Comment by tharkun__

20 days ago

Agreed. And if deletes are soft, you likely really just wanted a complete audit history of all updates too (at least that's for the cases I've been part of). And then performance _definitely_ would suffer if you don't have a separate audit/archive table for all of those.

2 comments

tharkun__

pixl97 20 days ago

I mean, yes, growth forever doesn't tend to work.

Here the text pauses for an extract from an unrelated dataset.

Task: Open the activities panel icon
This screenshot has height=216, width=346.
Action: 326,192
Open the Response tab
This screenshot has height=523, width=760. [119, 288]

I've seen a number of apps that require audit histories work on a basis where they are archived at a particular time, and that's when the deletes occurred and indexes fully rebuilt. This is typically scheduled during the least busy time of the year as it's rather IO intensive.

tharkun__ 19 days ago

Oldest I've worked with was a project started in ~1991. I don't recall when they started keeping history and for how long and they might have trimmed history after some legal period that's shorter but, I worked on it ~15 years after that. And that's like what, 15,..., 20 years ago by now and I doubt they changed that part of the system. You've all likely bought products that were administered through this system.
FWIW, no "indexes fully rebuilt" upon "actual deletion" or anything like that. The regular tables were always just "current" tables. History was kept in archive tables that were always up-to-date via triggers. Essentially, current tables never suffered any performance issues and history was available whenever needed. If history access was needed for extensive querying, read replicas were able to provide this without any cost to the main database but if something required "up to the second" consistency, the historic tables were available on the main database of course with good performance (as you can tell from the timelines, this was pre-SSDs, so multi-path I/O over fibre was what they had at the time I worked with it with automatic hot-spare failover between database hosts - no clouds of any kind in sight). Replication was done through replicating the actual SQL queries modifying the data on each replica (multiple read replicas across the world) vs. replicating the data itself. Much speedier, so that the application itself was able to use read replicas around the globe, without requiring multi-master for consistency. Weekends used to "diff" in order to ensure there were no inconsistencies for whatever reason (as applying the modifying SQL queries to each replica does of course have the potential to have the data go out of sync - theoretically).
Gee, I'm old, lol!